(Required action) All entries must be repeated exactly. No picture should appear in the result.

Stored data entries
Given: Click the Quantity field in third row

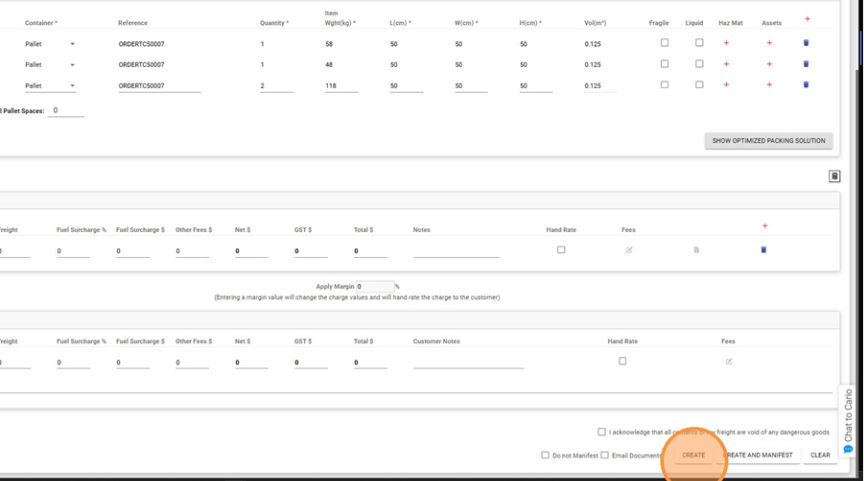Looking at the screenshot, I should [275, 86].
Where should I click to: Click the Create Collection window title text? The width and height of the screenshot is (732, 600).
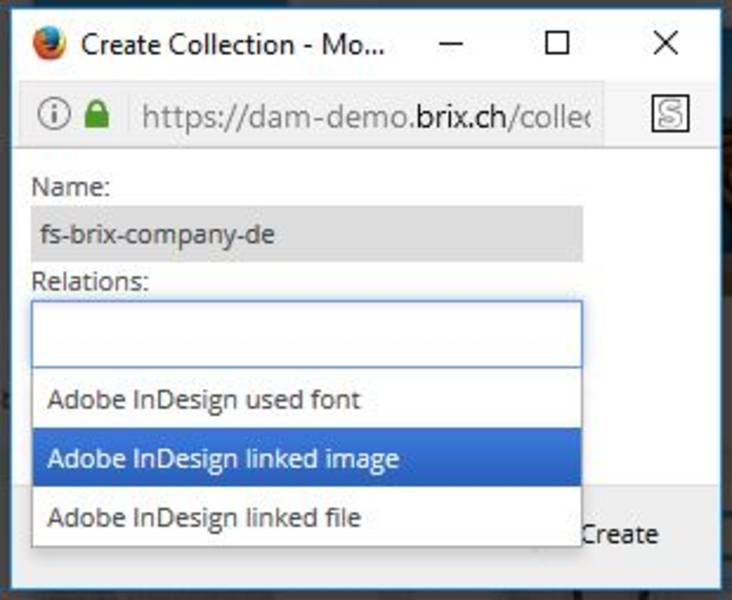click(232, 44)
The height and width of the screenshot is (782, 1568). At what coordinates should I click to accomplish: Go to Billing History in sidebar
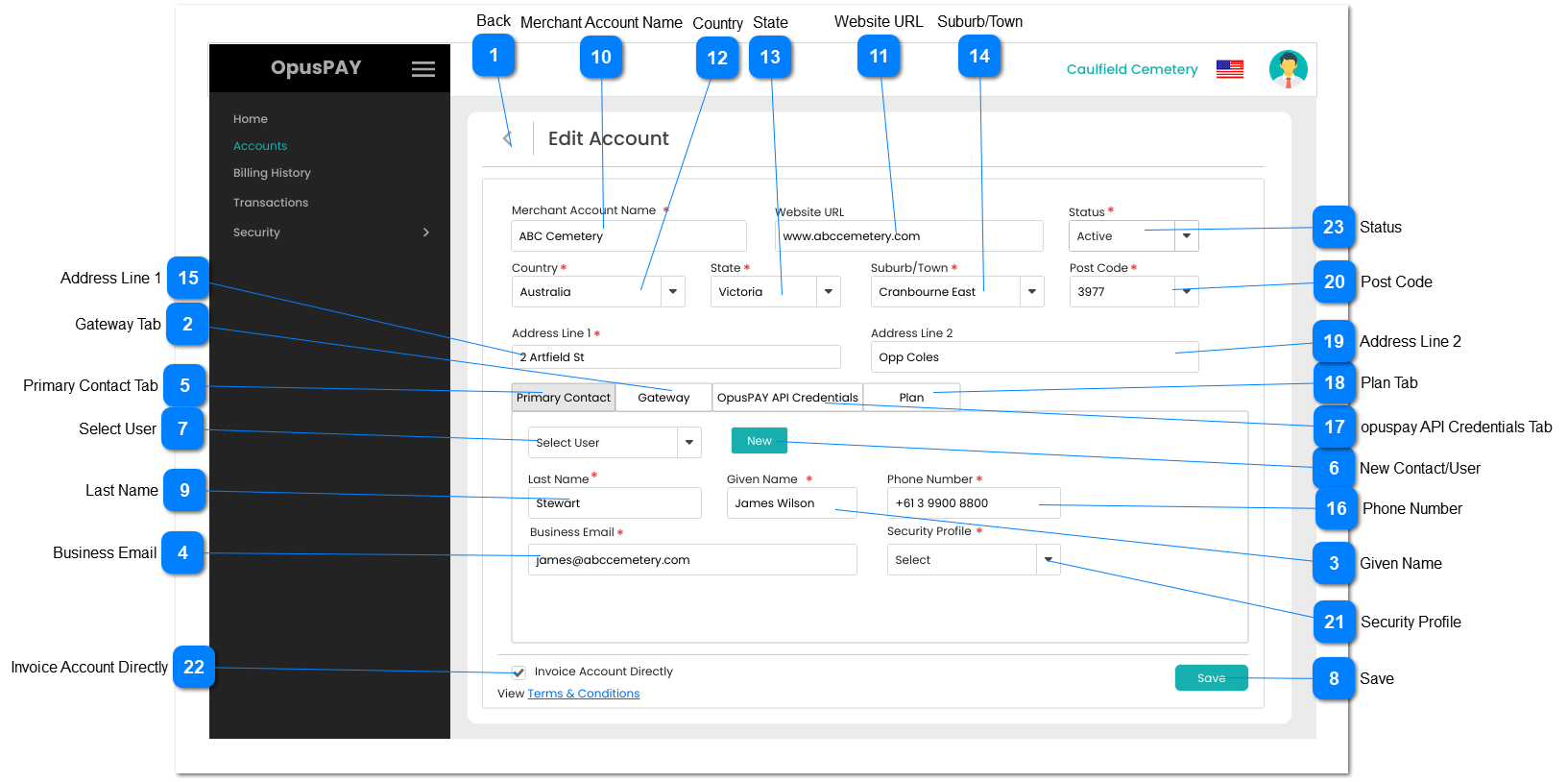tap(272, 173)
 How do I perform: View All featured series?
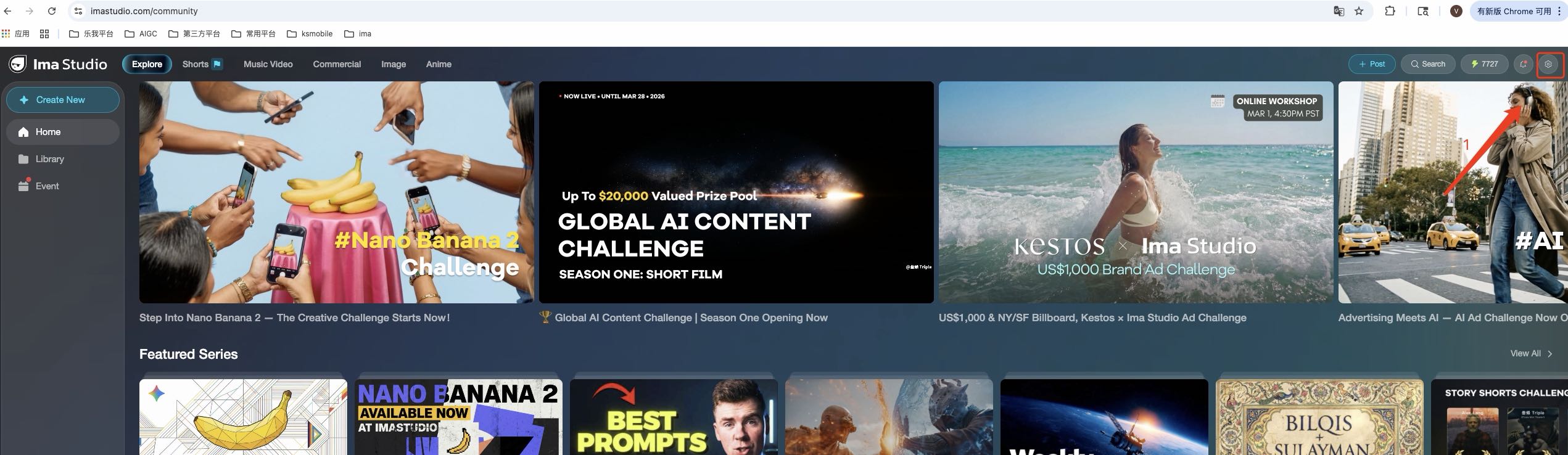coord(1530,353)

(Response below)
Given: Click the Quantity field in third row

Looking at the screenshot, I should [275, 86].
Where should I click to: Click the Create Collection window title text? The width and height of the screenshot is (732, 600).
click(232, 44)
The height and width of the screenshot is (782, 1568). At what coordinates should I click to accomplish: Go to Billing History in sidebar
tap(272, 173)
 How do I perform: View All featured series?
coord(1530,353)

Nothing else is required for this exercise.